犬神様は罪人の告白を聞く

「結局、なんも成果を出せんかった…………!」


 カンパニー、感染者達が忙しなく生き足掻く、その会社の入り口で孤狼は頭を抱えていた。

 Moのためパーツを探しに行ったのはいいが、パーツも見つからず、カンパニーの助けとなる一手もないまま、すごすごと帰ってきてしまったからだ。

 カンパニー付近のゾンビは掃除していたとはいえ、無断で勝手に飛び出したことを叱られるのではと孤狼はビクビクしているのだ。

 孤狼は神であるが、カンパニーの中の地位は夕の部下ということになっている。

 郷に入れば従えとということで孤狼はカンパニー内ではあまり神としての顔を出しはしなかったのだ。

 だから叱られる、普通にそれはもう普通に。

 それを恐れて犬神はショッピングセンターを改造したその建物の真ん前でウロウロと足踏みをしていた。
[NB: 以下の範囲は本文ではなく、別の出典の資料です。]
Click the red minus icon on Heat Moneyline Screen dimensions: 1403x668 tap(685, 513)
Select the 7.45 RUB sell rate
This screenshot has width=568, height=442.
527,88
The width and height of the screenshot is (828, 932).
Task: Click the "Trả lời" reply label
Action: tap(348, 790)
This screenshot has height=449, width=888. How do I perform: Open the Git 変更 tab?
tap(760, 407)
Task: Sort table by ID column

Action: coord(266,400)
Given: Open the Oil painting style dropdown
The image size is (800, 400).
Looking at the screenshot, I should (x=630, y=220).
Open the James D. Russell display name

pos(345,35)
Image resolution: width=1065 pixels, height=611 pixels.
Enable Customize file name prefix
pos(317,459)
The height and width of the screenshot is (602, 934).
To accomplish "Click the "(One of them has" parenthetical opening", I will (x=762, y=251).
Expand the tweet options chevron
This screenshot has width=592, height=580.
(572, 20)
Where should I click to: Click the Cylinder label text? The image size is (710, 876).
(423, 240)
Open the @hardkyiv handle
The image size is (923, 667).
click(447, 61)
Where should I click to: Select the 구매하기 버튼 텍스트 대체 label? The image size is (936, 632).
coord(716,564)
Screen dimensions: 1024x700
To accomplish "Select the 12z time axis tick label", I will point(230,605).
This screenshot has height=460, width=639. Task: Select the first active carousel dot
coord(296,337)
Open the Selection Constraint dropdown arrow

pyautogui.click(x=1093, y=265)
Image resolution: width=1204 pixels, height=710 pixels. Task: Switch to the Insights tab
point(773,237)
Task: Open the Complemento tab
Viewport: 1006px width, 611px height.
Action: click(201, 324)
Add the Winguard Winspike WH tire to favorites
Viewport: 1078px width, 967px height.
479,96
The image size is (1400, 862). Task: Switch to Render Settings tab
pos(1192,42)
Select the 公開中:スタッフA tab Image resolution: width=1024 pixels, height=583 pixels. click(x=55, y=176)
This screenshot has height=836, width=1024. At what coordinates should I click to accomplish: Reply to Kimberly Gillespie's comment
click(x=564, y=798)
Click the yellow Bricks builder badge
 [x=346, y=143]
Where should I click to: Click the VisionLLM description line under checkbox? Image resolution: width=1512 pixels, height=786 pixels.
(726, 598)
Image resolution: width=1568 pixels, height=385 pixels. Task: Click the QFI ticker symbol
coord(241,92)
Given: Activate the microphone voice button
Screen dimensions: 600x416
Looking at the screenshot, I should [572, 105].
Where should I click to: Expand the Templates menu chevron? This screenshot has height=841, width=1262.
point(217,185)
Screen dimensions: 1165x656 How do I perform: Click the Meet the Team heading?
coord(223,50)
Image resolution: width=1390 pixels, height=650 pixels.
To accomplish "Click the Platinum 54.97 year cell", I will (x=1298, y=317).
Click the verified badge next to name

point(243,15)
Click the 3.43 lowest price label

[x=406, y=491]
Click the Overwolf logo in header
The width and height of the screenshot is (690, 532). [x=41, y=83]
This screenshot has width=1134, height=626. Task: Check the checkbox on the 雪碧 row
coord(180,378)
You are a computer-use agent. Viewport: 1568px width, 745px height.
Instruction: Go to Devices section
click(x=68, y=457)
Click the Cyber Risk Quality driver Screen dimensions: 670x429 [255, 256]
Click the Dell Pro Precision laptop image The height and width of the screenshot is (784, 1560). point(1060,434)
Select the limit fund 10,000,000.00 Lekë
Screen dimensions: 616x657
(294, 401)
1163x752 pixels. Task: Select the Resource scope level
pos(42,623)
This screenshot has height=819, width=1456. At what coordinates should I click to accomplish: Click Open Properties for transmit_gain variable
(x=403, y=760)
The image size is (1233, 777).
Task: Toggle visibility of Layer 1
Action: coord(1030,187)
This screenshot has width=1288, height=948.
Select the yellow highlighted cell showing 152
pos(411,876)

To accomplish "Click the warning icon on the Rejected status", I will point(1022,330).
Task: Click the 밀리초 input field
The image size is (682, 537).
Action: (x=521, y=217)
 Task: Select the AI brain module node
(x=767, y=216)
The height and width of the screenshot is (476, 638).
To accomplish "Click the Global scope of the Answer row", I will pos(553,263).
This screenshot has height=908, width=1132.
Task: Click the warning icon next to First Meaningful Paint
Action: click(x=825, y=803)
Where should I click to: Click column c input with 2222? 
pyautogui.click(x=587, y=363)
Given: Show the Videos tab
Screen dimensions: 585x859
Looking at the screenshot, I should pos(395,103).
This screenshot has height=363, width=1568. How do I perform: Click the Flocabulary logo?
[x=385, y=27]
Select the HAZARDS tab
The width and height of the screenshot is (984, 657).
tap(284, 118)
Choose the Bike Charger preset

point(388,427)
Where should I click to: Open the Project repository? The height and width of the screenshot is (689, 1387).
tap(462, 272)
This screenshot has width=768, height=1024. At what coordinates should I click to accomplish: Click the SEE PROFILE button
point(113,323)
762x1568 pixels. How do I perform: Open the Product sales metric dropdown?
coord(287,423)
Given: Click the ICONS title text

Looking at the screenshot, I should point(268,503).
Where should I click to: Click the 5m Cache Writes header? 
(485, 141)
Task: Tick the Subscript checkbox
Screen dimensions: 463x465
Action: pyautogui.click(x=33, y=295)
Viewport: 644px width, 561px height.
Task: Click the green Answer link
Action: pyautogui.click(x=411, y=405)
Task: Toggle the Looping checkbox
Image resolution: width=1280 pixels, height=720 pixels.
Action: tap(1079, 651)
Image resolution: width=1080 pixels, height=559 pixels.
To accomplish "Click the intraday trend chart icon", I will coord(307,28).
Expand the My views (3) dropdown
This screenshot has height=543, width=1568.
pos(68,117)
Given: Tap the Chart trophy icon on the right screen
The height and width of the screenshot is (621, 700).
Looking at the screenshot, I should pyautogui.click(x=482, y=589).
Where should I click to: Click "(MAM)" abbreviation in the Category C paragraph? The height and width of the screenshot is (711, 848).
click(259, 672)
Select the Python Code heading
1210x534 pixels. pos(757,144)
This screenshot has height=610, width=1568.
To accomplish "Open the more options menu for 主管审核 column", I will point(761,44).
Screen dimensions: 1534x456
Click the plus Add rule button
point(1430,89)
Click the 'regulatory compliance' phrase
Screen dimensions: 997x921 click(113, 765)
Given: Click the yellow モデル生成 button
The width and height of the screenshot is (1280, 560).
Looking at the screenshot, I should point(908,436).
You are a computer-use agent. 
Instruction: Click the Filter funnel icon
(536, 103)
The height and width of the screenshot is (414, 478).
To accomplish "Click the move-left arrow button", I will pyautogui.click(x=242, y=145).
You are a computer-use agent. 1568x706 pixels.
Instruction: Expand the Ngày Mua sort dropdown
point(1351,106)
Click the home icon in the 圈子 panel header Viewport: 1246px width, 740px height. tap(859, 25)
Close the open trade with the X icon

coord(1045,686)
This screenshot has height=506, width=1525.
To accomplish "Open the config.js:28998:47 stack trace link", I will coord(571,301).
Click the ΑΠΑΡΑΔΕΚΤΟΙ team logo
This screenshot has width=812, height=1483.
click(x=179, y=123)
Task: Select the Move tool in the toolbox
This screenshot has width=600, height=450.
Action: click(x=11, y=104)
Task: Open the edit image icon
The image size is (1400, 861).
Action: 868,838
 小心者と笑ってはいけない、神とて怖いものは怖いのだ。


「あ!孤狼ようやく帰ってきた」


「ひゃわ!」


 そんなものだから孤狼はいきなり背後から声をかけられてまるで猫のように飛び上がり、身構えた。

 今に始まったことではないが、もはや神の威厳など微塵もない。

 背後から彼女に声をかけた夕は、そんな犬耳少女を呆れたように見ていた。

 その足元には二股の尻尾をもった猫、禄太が同じように呆れた目をして孤狼を見ている。


「どこほっつき歩いていたんだお前は」


「い、いやのぉ…………ちょっとそこら辺を……散歩に」


 そこら辺を歩いていて経過する時間ではとうにないのだがそこはご愛嬌だろう。

 それが分かっているのか禄太は馬鹿にしたように鼻を鳴らす。

 孤狼の素性を知るカンパニーで数少ない人物?ではあるが、神を知らぬ世代のためか神への敬意はそこには見えなかった。


「お前を探してたんだよー。早くー来い」


「儂を?」


 禄太は孤狼を素通りし、カンパニーの中へと入っていく。

 尻尾だけが入り口から顔を出し、付いて来いと揺れた。


「帰ってきてくれてよかったよ。社長が大変なんだ」


「社長が……?むぅ?」


 それは自分が必要な事態なのだろうか?

 そんなことを疑問に思いつつ、とりあえず自分が叱られる空気でないことに孤狼は安堵し、尻尾を揺らした。

 怒られないのであればなんでもいい。

 なんとも現金な神である。




……………………………




…………………




……




「いらないよ、そんなものはもう必要ないんだ」


「社長、そんなこと仰らないでください……」


 孤狼が初めてカンパニーに訪れた時、禄太と面会した部屋。

 そこに社長はいた。

 資料でいっぱいの部屋の様子はあの時と少し様変わりしており、多くの人間が詰め寄っている。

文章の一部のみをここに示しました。